Text for analysis:

Segment Open

Libya's moody leader, Muammar Gadafy, just
shrugged his diplomatic shoulders and concentrated
on domestic affairs. However, pressure from relatives
of the dead passengers soon forced Tripoli to come
up with a new initiative. In 1994, Gadafy accepted the
Security Council's choice of a Scottish court, provided
it sat in a neutral country, away from the lynch-mob
public atmosphere in Scotland or the US. He
suggested Holland, the seat of the International Court,
a largely civil-law facility, but London and Washington
still demurred. Then, in 1998, the UK agreed to
Gadafy's plan - British diplomats assumed that the US
would soon "come to heel", and it did.
Yet Libya's mistrust of the "plaintiffs", especially
Washington, remained, and was returned in good
measure. In 1991, soon after the original Security
Council resolution, the prominent Washington lawyer
Plato Cacheris (in the news more recently as Monica
Lewinsky's legal advisor) took over as legal counsel to
the Libyan government. He flew to Tripoli, he says,
solely to explain what would happen if Libya allowed
New York to extradite the two men. When I suggested
to Cacheris that he surely must have told the suspects
that they would inevitably be tried in advance by the
media, and that it would be nearly impossible to find
an unprejudiced jury and that the trial would be turned
into a TV spectacular, he chuckled: "I leave it to your
imagination."

Segment Closed

Data:
Segment Open

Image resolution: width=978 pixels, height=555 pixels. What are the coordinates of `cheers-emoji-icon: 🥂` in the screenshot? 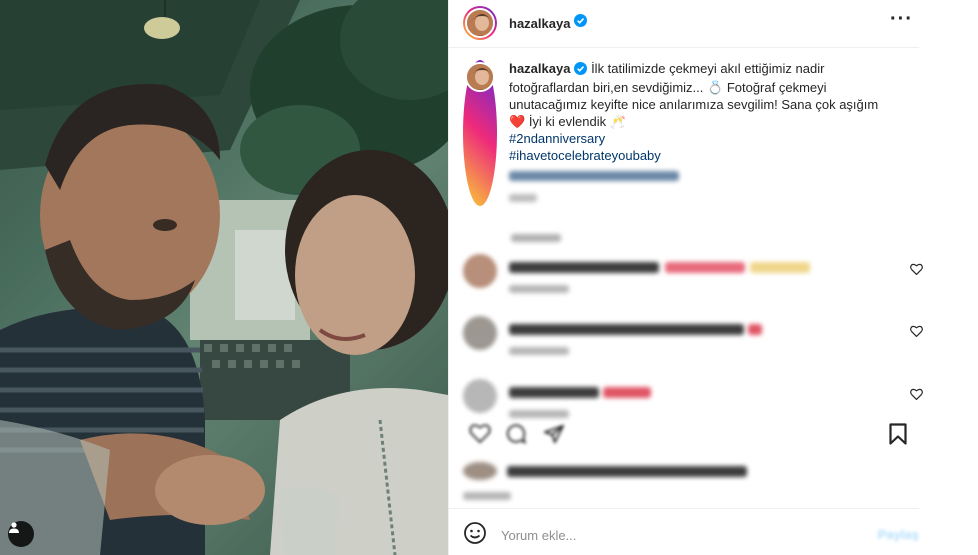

Segment Closed

Exercise instructions: Carry on the text about Libya and the Scottish court from the point where it stops. The material can be set aside; it plays no part here.

Your response:
But no one ever really expected Libya to choose New
York, where an exuberant Israeli lobby was calling for
Gadafy's head. Around two-thirds of the 259
passengers and crew killed (along with 11 Scottish
townspeople) were New Yorkers or other Americans
heading home for the Christmas holidays. Alastair
Duff, the Edinburgh barrister who now leads the
defence team with Libya's Kamal Hasan al-Maghur,
went to Tripoli in 1991 to advise on the Scottish
system. He is as reluctant as Cacheris to discuss
what he said. He makes no criticism of the Scottish
judiciary, but says that the Scottish prison system is to
be avoided at all costs, especially by people who
speak little English and who observe Islamic dietary
and other religious requirements - and who might not
be looked on kindly by Scottish convicts were they
found guilty of killing 11 "guid" folk in Lockerbie.
One of Duff's first concerns, when Britain and the US
finally agreed to a Scottish trial in Holland, was to
obtain assurances that, if acquitted, the two men could
fly home at once. The State Department, similarly
distrustful, feared that, if convicted, the two men would
flee. At America's behest, the Crown Office in
Edinburgh insisted that the trial be held not in the UN
premises of the International Court, but at Camp Zeist,
a Nato facility.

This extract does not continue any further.